The current study focusses on the collaboration networks of staff members working at the sociology department of the Radboud University (N = 31) and Utrecht University (N = 32). Full names of all the staff members were webscraped from the websites of the university using the RVest package for the website of the Radboud University and the RSelenium package for the javascript tables of the website of Utrecht University (see 1. names).
Data on the publications and citations of the staff members were webscraped from Google Scholar, using the Scholar package in R and the staff members’ full names (see 4. Scholar. Staff members without a google scholar id or members who had gotten a wrong google scholar id as a result from the webscraping with the Scholar package were deleted from the analysis. For RU these were four scholars and for UU ten scholars (see 5. RU ethnicity & age and see 5. UU ethnicity & age). For the RSiena analysis, collaborations between staff-members within the sociology departments themselves is operationalized using names of co-authors on the publications of the staff members within the period 2016-2022 (see 6. RU array and see 6. UU array. Furthermore, to decide the percentage of non-Dutch collaborators within the collaborator egonets, I also gathered information on co-author relationships outside the department. This was done by looking at all the ego’s unique collaborators, using the names of co-authors on the publications of staff members since 2019. Because we only use information on the publications since 2019, we assume that the diversity of scholar’s network is relatively stable over time.

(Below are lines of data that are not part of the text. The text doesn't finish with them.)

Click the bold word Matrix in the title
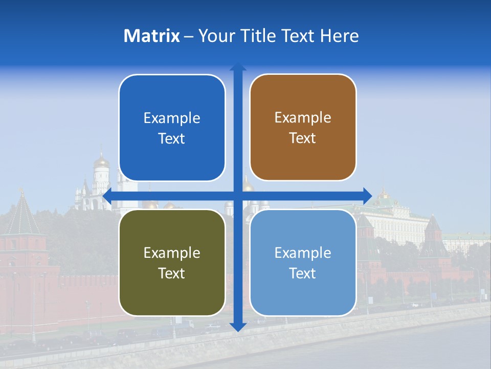coord(151,36)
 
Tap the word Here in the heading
coord(339,36)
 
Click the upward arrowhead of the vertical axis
coord(238,67)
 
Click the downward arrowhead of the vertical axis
coord(238,327)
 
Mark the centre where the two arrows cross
coord(238,196)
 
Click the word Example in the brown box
coord(303,118)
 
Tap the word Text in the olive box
coord(171,274)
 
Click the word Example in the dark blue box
coord(172,118)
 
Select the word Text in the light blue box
coord(302,274)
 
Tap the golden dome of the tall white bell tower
coord(101,160)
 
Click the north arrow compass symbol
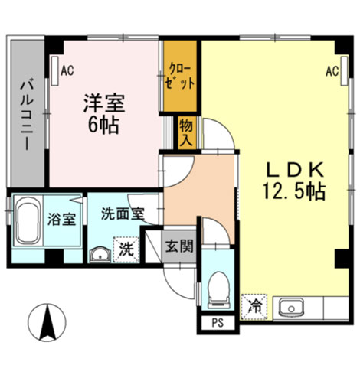pos(47,322)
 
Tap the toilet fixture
pos(218,289)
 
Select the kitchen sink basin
pos(291,308)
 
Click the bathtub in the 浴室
pos(28,220)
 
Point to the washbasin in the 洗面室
pos(100,253)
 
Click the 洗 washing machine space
pos(126,249)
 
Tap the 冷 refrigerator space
pos(254,307)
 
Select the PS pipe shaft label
pos(218,323)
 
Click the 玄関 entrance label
pos(179,246)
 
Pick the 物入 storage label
pos(185,132)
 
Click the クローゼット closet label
pos(180,77)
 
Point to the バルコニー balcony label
pos(27,115)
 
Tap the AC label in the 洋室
pos(67,70)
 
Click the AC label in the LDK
pos(332,71)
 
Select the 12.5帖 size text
pos(294,191)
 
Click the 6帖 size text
pos(103,125)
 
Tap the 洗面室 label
pos(123,214)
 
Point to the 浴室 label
pos(61,220)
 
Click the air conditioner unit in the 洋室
pos(55,70)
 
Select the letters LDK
pos(295,170)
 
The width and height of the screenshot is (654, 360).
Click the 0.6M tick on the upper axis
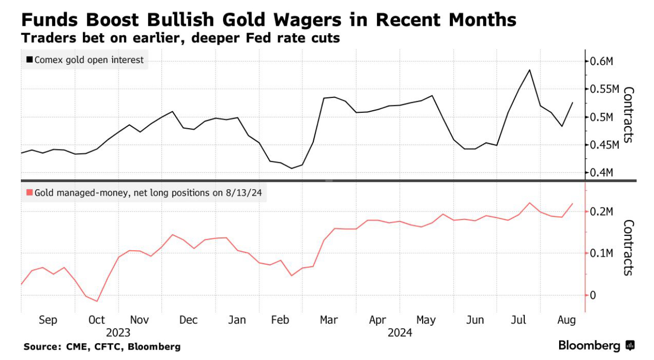point(602,62)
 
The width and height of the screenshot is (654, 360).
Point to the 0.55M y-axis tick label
point(604,89)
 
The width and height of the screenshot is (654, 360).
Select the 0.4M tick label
point(602,172)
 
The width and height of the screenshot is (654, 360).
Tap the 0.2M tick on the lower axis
point(602,212)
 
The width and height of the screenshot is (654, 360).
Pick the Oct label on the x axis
point(97,320)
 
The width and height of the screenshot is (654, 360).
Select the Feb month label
point(281,320)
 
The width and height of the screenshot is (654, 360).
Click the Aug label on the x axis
point(567,320)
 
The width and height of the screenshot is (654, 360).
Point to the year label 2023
point(118,333)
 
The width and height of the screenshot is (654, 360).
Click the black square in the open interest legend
point(30,60)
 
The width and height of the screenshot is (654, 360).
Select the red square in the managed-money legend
point(30,193)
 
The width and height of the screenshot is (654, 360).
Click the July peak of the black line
point(530,70)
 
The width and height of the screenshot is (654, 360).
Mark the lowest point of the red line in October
point(97,301)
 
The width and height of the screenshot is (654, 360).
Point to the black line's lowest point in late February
point(291,168)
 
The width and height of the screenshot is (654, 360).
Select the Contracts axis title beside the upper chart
point(628,115)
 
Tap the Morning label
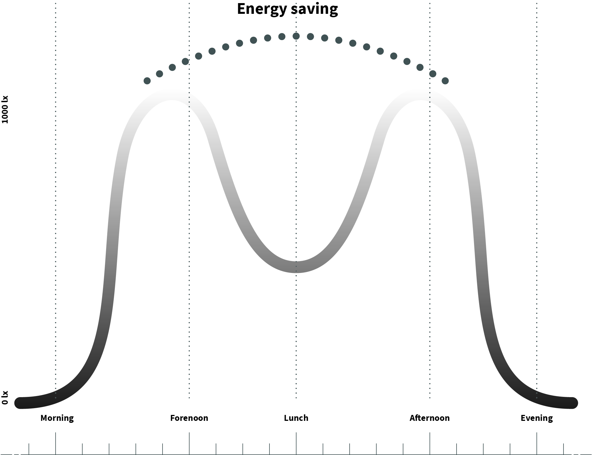click(x=57, y=418)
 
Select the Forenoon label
click(x=189, y=418)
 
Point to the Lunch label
click(x=296, y=418)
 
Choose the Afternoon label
click(x=429, y=418)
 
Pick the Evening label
click(x=536, y=418)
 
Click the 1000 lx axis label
click(x=5, y=110)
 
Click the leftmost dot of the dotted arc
click(x=147, y=81)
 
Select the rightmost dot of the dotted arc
click(x=445, y=81)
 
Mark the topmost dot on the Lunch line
click(x=296, y=36)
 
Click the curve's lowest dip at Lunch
click(x=296, y=267)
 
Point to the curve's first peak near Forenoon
click(x=171, y=95)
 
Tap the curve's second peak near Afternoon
click(x=420, y=95)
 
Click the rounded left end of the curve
click(x=20, y=403)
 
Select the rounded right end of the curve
click(x=572, y=403)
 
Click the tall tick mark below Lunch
click(x=296, y=443)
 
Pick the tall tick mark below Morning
click(x=56, y=443)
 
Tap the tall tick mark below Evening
click(x=537, y=443)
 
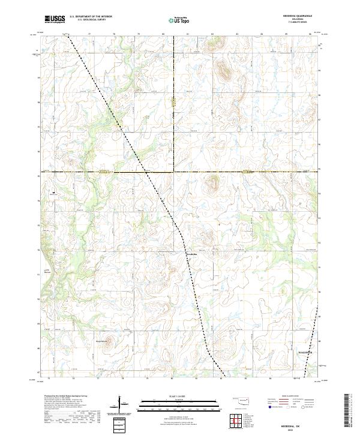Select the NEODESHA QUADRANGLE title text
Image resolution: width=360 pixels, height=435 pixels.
coord(290,16)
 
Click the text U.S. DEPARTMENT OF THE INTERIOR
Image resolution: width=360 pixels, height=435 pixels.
coord(91,17)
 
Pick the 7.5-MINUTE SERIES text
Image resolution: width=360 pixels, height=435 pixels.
coord(290,22)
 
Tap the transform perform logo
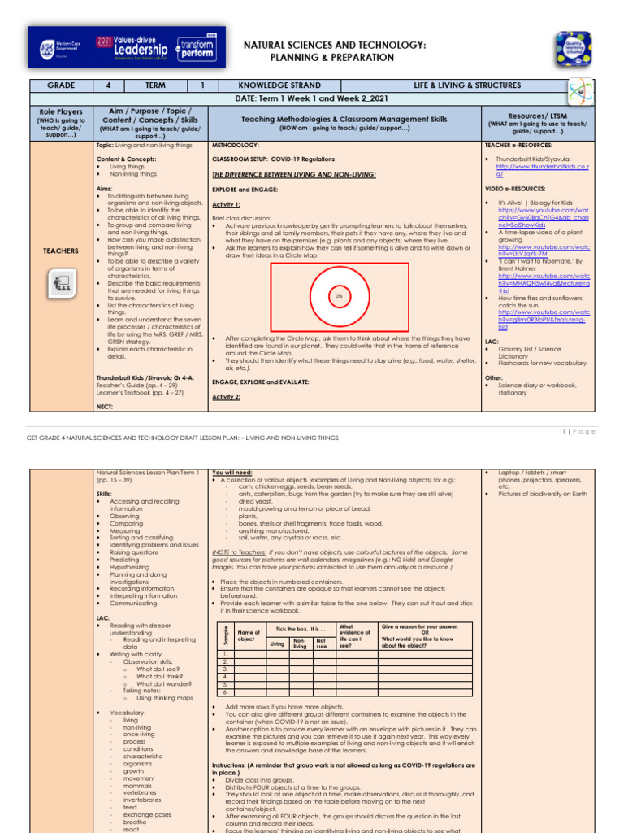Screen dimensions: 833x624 click(x=190, y=46)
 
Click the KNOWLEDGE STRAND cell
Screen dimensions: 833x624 click(x=279, y=85)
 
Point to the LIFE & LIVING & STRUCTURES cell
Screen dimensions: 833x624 click(x=464, y=85)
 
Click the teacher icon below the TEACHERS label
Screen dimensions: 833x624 click(x=60, y=283)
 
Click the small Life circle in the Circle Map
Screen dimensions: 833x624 click(x=339, y=296)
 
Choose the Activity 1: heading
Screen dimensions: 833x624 click(x=227, y=205)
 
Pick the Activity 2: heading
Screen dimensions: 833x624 click(x=227, y=397)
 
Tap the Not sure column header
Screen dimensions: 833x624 click(x=323, y=641)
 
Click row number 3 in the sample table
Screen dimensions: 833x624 click(x=225, y=669)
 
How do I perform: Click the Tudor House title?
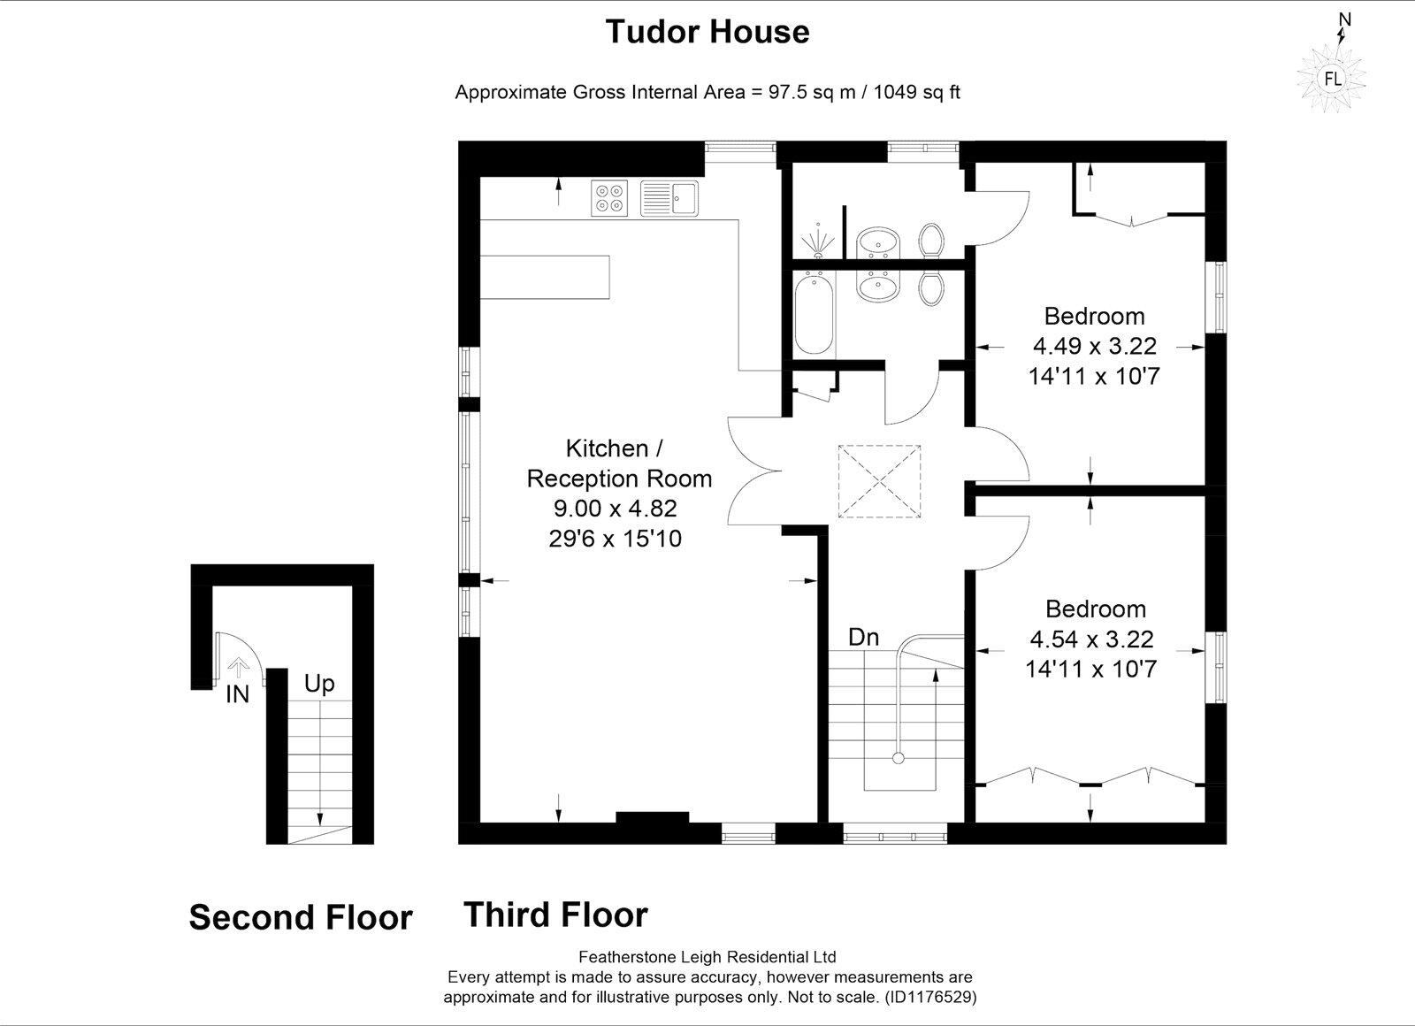[x=707, y=32]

Ethnicity of the staff members is gathered by hand using excel, looking at their last name. Scholars are divided into two groups: (0) a non-Dutch last name, and (1) a Dutch last name. When in doubt about the origin of a last name, the CBG family name database was used, containing information on the geographical distribution and origin of last names.
The prevalence of non-Dutch staff members within the collaborator egonets of the staff members is operationalized as the percentage of ego’s unique co-authors with a non-Dutch last name within ego’s collaborator network since 2019. This was also done by hand in excel, by first counting the amount of unique collaborators within one’s network and then counting the amount of unique collaborators with a non-Dutch last name. Last, the percentage of Non-Dutch collaborators was calculated and the excel dataframe was added to R. The two scholars, one of RU and one of UU, that had a missing value on this dependent variable were deleted (see 5. RU ethnicity & age and see 5. UU ethnicity & age).

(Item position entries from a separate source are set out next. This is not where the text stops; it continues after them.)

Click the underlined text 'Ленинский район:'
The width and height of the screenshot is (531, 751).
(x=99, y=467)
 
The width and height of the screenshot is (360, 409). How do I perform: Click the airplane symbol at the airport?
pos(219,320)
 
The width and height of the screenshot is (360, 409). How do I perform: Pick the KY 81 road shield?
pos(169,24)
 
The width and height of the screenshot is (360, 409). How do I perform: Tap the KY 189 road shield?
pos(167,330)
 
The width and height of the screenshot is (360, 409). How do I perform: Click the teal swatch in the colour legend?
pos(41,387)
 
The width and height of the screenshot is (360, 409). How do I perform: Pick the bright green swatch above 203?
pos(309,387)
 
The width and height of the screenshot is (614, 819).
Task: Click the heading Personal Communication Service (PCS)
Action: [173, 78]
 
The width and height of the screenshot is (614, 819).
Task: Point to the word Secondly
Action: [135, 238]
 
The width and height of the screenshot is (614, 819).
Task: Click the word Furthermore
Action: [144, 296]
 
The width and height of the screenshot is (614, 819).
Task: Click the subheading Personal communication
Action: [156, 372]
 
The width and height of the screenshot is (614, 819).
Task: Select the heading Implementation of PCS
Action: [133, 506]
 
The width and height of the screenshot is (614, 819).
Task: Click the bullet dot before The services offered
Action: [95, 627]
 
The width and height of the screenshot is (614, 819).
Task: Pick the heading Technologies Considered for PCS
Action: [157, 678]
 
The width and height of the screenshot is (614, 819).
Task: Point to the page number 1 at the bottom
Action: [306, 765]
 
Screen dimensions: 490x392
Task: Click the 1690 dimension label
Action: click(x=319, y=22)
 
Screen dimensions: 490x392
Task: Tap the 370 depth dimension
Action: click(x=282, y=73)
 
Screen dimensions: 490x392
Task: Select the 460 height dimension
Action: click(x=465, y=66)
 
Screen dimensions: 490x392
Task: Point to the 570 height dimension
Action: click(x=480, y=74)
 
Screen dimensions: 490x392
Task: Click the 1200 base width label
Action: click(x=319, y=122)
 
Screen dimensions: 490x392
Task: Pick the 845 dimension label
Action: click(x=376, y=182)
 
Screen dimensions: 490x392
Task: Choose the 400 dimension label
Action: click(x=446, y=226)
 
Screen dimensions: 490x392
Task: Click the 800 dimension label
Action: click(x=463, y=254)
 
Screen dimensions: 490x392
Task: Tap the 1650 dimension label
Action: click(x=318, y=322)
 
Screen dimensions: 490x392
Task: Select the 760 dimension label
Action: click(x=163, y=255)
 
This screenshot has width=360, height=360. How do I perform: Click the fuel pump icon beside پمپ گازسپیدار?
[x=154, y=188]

Gender of the staff members is decided by looking at their first name, using the Meertens Voornamenbank. This database contains information on the gender, popularity, geographical distribution and origin of all first names in The Netherlands (see 2.gender).

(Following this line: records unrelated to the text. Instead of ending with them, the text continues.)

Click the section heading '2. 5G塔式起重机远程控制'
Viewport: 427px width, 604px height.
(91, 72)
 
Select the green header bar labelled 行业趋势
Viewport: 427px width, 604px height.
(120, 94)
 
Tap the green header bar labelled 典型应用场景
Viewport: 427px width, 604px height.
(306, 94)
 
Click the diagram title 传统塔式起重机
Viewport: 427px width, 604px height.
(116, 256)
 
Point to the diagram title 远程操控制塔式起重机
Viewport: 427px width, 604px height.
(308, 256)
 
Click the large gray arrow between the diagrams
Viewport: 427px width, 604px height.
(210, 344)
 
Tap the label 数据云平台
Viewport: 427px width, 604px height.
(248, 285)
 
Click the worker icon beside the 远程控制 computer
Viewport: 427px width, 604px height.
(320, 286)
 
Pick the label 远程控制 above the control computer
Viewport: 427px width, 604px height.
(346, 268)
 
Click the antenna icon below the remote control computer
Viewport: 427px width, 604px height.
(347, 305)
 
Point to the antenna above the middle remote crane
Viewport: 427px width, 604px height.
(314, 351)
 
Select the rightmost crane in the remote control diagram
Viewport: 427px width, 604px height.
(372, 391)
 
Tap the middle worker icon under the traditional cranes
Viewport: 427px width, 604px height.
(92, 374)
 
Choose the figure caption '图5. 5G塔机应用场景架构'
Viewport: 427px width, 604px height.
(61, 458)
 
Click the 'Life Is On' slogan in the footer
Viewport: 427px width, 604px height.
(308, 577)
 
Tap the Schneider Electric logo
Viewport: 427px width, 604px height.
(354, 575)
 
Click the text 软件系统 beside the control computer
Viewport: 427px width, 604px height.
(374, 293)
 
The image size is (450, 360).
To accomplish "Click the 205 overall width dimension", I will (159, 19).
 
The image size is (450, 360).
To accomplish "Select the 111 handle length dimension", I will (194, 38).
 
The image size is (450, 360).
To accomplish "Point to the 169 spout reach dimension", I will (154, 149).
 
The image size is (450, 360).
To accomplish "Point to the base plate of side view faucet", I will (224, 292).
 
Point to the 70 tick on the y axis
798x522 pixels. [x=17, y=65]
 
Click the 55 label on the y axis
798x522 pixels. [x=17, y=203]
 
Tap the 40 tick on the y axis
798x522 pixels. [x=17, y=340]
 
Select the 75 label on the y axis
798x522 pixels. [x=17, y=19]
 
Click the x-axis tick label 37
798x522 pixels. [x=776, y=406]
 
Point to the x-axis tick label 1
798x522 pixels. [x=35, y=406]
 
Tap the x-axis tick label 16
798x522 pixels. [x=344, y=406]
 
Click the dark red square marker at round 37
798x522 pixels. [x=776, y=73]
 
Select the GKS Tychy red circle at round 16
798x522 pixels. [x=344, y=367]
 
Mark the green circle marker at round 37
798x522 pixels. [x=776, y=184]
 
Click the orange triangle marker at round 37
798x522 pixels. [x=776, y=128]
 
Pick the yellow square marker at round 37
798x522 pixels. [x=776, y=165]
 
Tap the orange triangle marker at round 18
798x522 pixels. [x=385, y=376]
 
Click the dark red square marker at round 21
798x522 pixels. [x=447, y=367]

As data on the age of scholars was not easily available on the internet, we operationalized age as the period in which the scholar has been active in the academic world. Therefore age is seen as the year of the first publication of the staff member, based on te publication list retrieved from google scholar (see 5. RU ethnicity & age and see 5. UU ethnicity & age).
First, several descriptive statistics of the networks are presented. A visual representation of the collaboration networks within the departments is made. Furthermore, several descriptive and frequency statistics are calculated regarding the ethnicity, age and gender of the ego’s, the ethnic diversity of the egonets and the degrees and transitivity of the networks. Moreover, to look into the segregation of the networks, we compared intra- and intergroup densities of both gender and ethnicity.
Second, we try to explain differences in ethnic diversity of the collaboration egonets by characteristics of the egos themselves; ethnicity, gender and age. Therefore, four linear regression models were conducted for each department.
Last, to find further explanations for segregation in network layers we need to examine how and why collaboration ties within the departments are formed and how this is influenced by covariate effects and/or structural network effects. This is done using SIENA (Simulation Investigation for Empirical Network Analysis) in R with the package RSiena. Our data contains information on collaboration ties between staff-members within the department of three time-frames (2016-2017, 2018-2019 and 2020-2022).
RSiena models tie changes as the results of actions by actors (Ripley et al. 2022). It is assumed that each time only one actor is allowed to make changes, and this actor is only able to change one tie at a time. The actor who is allowed to make changes evaluates the networks structures on its attractiveness. This is determined by the evaluation function. The actor is most likely to make changes resulting in a network with the highest level of attractiveness.
For the RSiena analysis, three models will be estimated for each department. The first model contains only the percentage of non-Dutch collaborators within the network.
Second, we will add the structural effects to this model. As our network is undirected, we only include the density effect, the transitive triads effect and the activity and popularity effect. The density effect can be seen as an intercept. The transitive triads effect can be interpreted as the extent to which scholars want to co-publish with a co-author of a co-author. Furthermore, the activity and popularity effects shows if scholars prefer to co-publish with someone who has co-published with many others before.
Last, a model with all individual characteristics and structural effects will be estimated.